De las fiestas del orgullo gay puedo contar poco porque yo nocturna no soy, y de día el personal festivo dormía mientras yo asaltaba las calles, unas calles en las que se respiraba mucha alegría y buen rollito.
A pesar de estas pequeñas quejas me parece que voy a repetir con más frecuencia lo de volver a Madrid (siempre que no me coincida con orgullos), pasear por sus calles y respirar aires diferentes. El contraste con la endogamia rural es grande, y los contrarios siempre son buenos para la armonía. Estoy de acuerdo con Pániker cuando dice que: “Una personalidad humana es tanto más rica cuanto más antagonismos concilie”.
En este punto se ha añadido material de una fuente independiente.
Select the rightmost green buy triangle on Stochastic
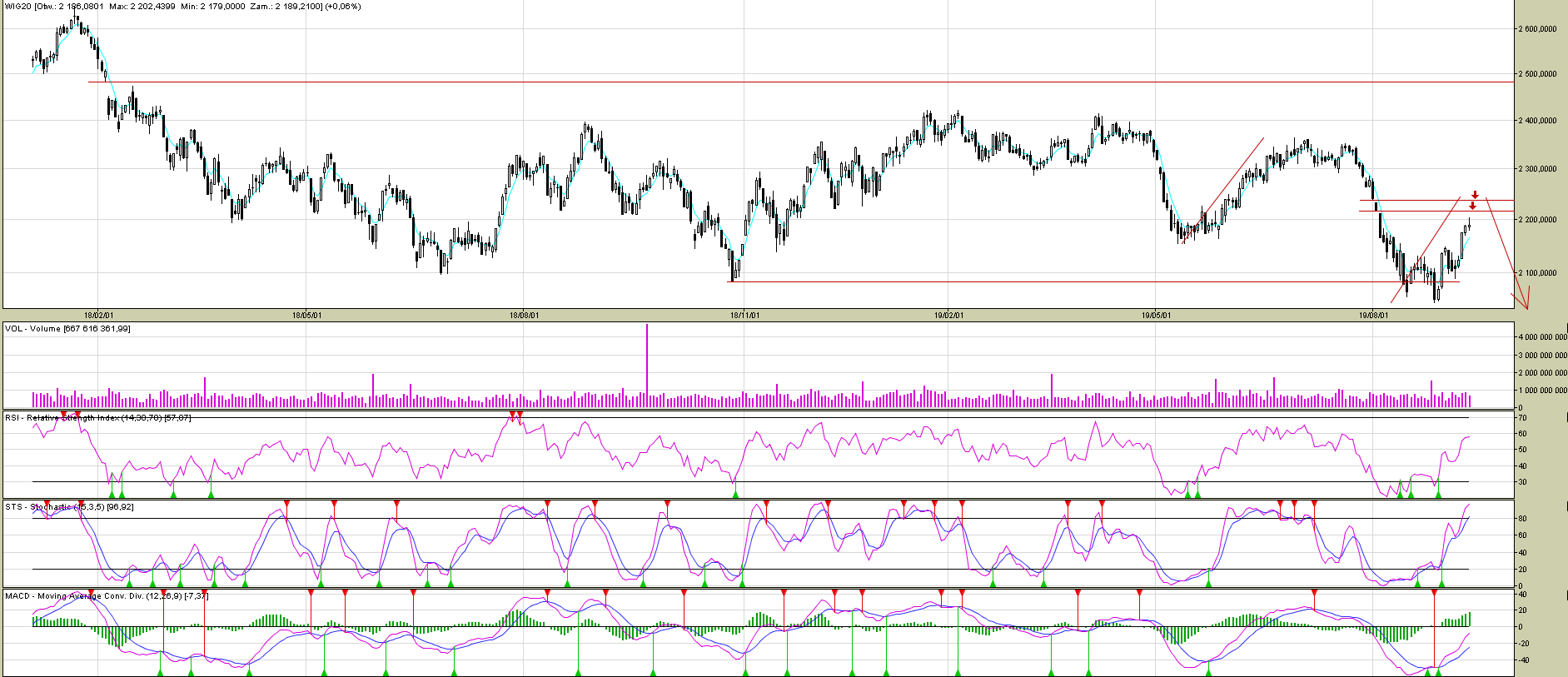Image resolution: width=1568 pixels, height=677 pixels. [x=1441, y=584]
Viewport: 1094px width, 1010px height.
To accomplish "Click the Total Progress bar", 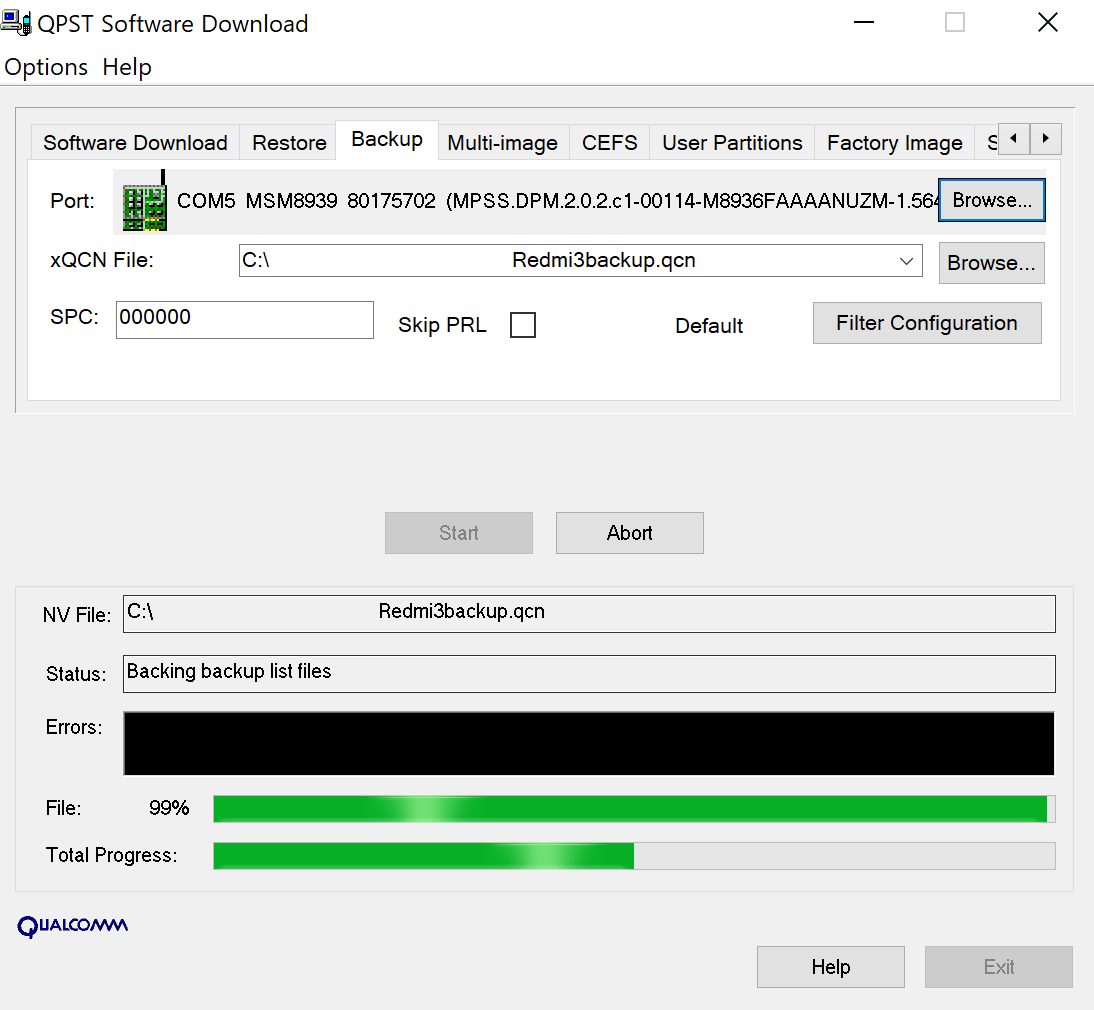I will tap(634, 855).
No fui a museos ni a cines. Visité a amigos a los que tenía muchas ganas de volver a ver y paseé por calles (a pesar del calor) llenas de pequeñas y fantásticas tiendas. Me cité con una amiga de la universidad, que vive fuera y que hacía cuarenta años que no nos veíamos, con la incertidumbre de cómo sería el encuentro, pero el abrazo fue muy entrañable, como si no hubiera pasado el tiempo, naturalmente en cuanto a la emoción y el cariño, las arrugas que ese tiempo nos ha dejado no las vimos ni las sentimos.
Hacía años que no iba a Madrid, por pereza desde que me hice mujer rural, pero me he vuelto a reencontrar gratamente con la ciudad que me vio nacer, crecer, aprender, disfrutar, enamorarme y tener hijos. Me ha sido grato encontrar de nuevo a un Madrid querido.
Realmente la vida es como una espiral, se mueve en secuencias circulares. Y algunos círculos llegan a darnos mucha satisfacción.